Car il ne s'agit en fait plus d'un film d'amour mais d'un film sur la passion, l'obsession. Les sentiments ont gagné en puissance ce qu'ils ont perdu en pureté. A l'image de leur première rencontre, l'aventure de François et Edith est d'abord charnel, tandis que Geneviève promettait de ne jamais oublier Guy avant même d'avoir perdu sa virginité. A la beauté de Deneuve succède la sensualité de Sanda, sensualité qui explose à plusieurs occasions où elle dévoile sa nudité. L'attraction des deux héros est d'abord physique avant de devenir une passion qui les consume totalement. On pense au dessin de Sempé où une vieille dame en plaint une autre de ne pas avoir connu d'amour qui ravage tout. C'est un amour où on se brûle. Une drogue, un besoin compulsif. C'est la rencontre de deux fuites loin des amours traditionnels: le mariage pour l'argent, et le mariage avec la jeune fille enceinte bref les deux mariages habituels des mélodrames. Les personnages fuient ces mariages et se rencontrent dans un amour opposé. Oubliés la candeur de Violette, et l'impuissance d'Edmond. Demy fait son oeuvre sur l'amour physique avec une décennie de retard. Les années 70 et la libération sexuelle sont passés. Ce n'est déjà plus dans l'air du temps. Tout comme les luttes sociales faut-il croire quand on regarde l'insuccès notoire du film.
La musique est radicalement différente de celle des Parapluies, beaucoup moins jazz. Plus de cordes aussi, il me semble. La musique et les voix chantés n'ont pas toujours la même partition. Le rythme de la musique et l'intonation des chanteurs colle toujours plus à la voix habituel avec juste cette petite différence que c'est chanté.
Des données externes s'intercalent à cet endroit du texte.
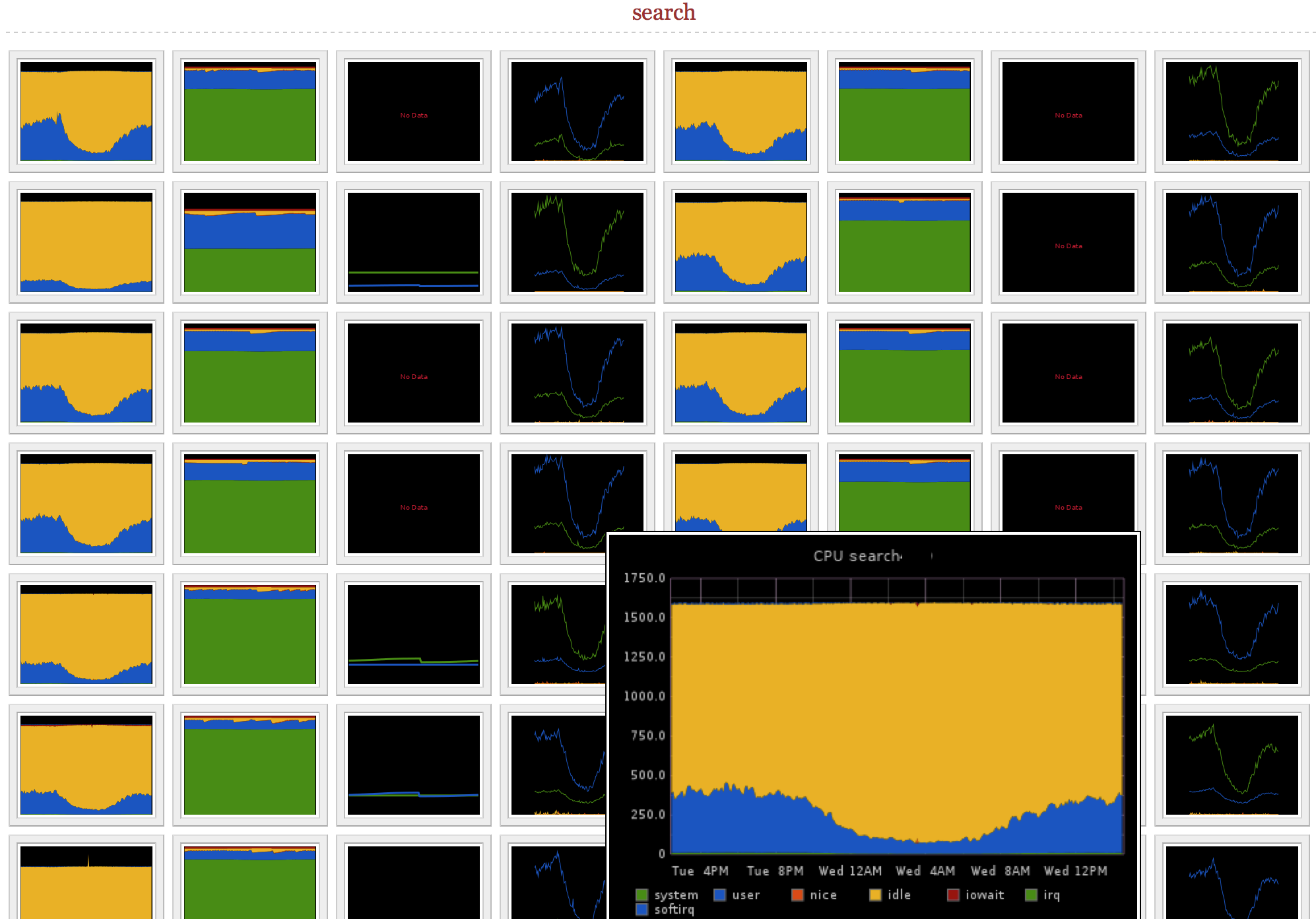
Task: Click the nice legend orange swatch
Action: point(797,895)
Les acteurs sont très bons: Darrieux nous livre plusieurs éclairs de génie: par exemple quand Sanda lui demande si elle sait ce qu'est la passion elle réplique d'un "tu parles" qui traduit mille émotions différentes. A commencer par la naissance d'un doute existentiel.
Une chambre en ville n'est toutefois pas pour moi aussi bien que les Parapluies (a fortiori que les Demoiselles, qui est pour moi le sommet de sa filmographie).
La fin est un peu trop abrupte et beaucoup moins complexe sur le plan émotionnel que celle des Parapluies, par soucis de catharsis
. Mais il s'agit de comparaison entre des chefs d’œuvre.